Entre los muros de San José, la habitual atmósfera hierática, enrarecida, impasible. A simple vista no se ve nada —algún cartel, un mínimo folleto, qué sé yo— que haga referencia a las celebraciones previstas. También aquí, si deseas comunicarte con la madre superiora, debes pasar por el dulce suplicio del torno. Toc, toc. De nuevo una vocecita animada pero firme: nada que declarar, corta en seco la hermana Julia. Otras carmelitas ya dejan entrar a las televisiones, tienen sitios web, alojan a turistas. Estas de Ávila, Dios no lo quiera. En otros lugares la clausura es una coraza de reglas que la modernidad ha forzosamente suavizado, flexibilizado. Aquí no. Aquí la antigua armadura no cede, no vacila, permanece más o menos igual que hace cinco siglos. En las dos fortalezas teresianas viven hoy unas cincuenta monjas entre los veinte y los noventa años. En materia de contemplación, son un poco las tropas escogidas, las unidades de élite de la Orden descalza. ¿Una jornada normal? Fuera de los catres a las seis, a las cinco en verano. A las once de la noche vuelve el silencio. En medio, trabajo, pero sobre todo plegaria. Mucha. Colectiva o en beata solitudo . Al alba, la carmelitana se levanta de su jergón y al momento se estira en el suelo boca abajo: «Junto a toda la Creación adora a la Santísima Trinidad». Las genuflexiones «son muchas», pero tampoco son ningua broma las postraciones: «Consciente de su propia insignificancia, muchas veces al día se postra la carmelitana ante el Señor: adorando por todos, por todos amando». Encima «lleva el peso de toda la Iglesia». Durante dos horas «se sienta en el suelo a los pies del Tabernáculo». Y «su oración personal es quedar engolfada en Dios». Se recita el santo rosario «sin ninguna distracción». Cinco los Pater noster diarios: uno por cada continente, «pidiendo a Jesús que la sangre de sus Llagas» haga crecer en todos ellos «el amor por el Santísimo Sacramento». Un sexto Pater noster está reservado para el papa.
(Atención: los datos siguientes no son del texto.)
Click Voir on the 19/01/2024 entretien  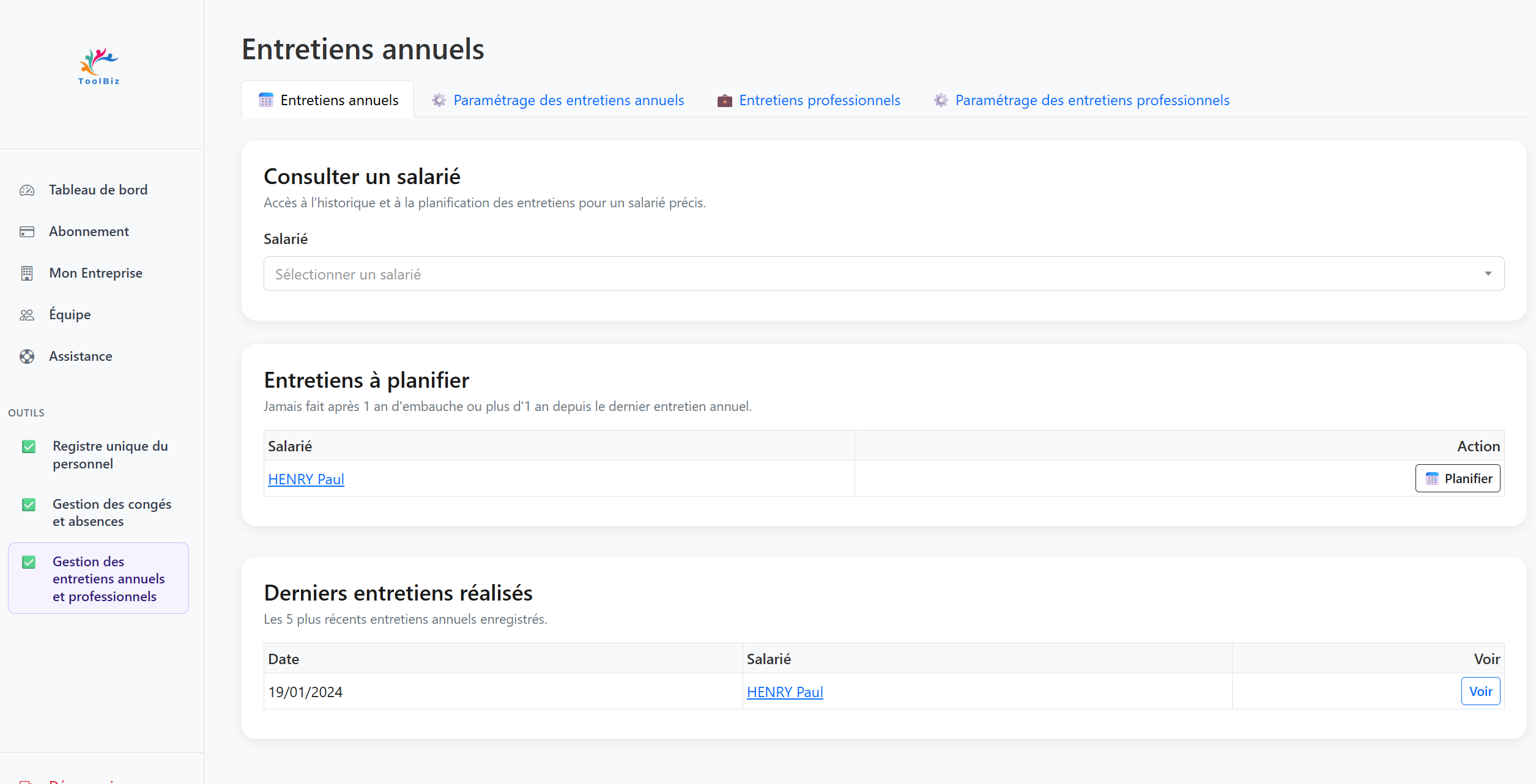pos(1481,691)
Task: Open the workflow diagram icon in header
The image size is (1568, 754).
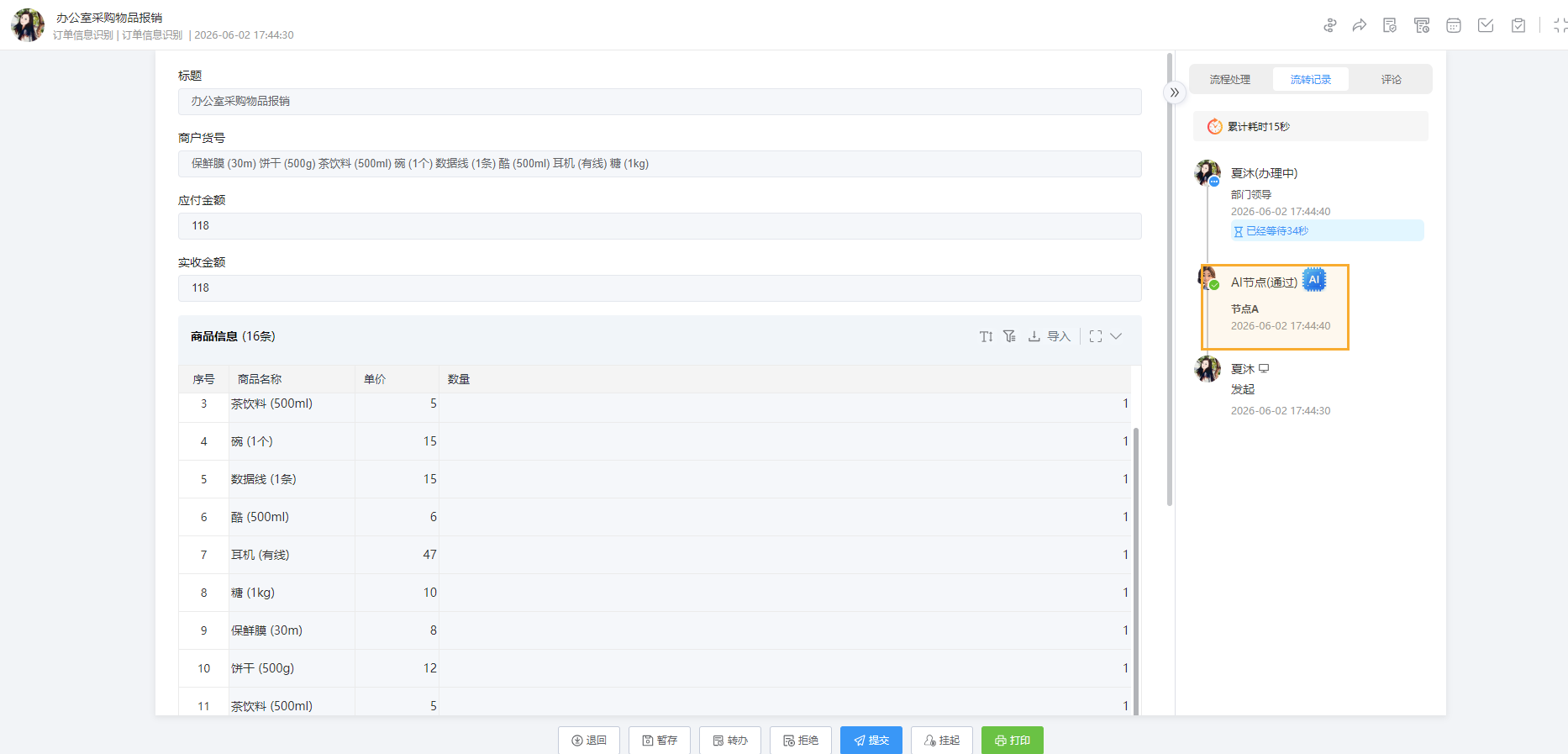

En grupo se entonan Miserere , Angelus , De profundis … Pero, más allá de las establecidas, las oraciones se pueden iniciar en cualquier circunstancia, en el trabajo, en el refectorio. Basta con que la madre superiora diga: «Encomendémonos a Dios» y se comienza. Sin embargo, el clímax espiritual es el gran silencio que sella el convento desde el final de la jornada hasta los Laudes de la mañana siguiente. Ese es «el momento solemne y silencioso» en el que cada hermana «reposa totalmente en el Señor».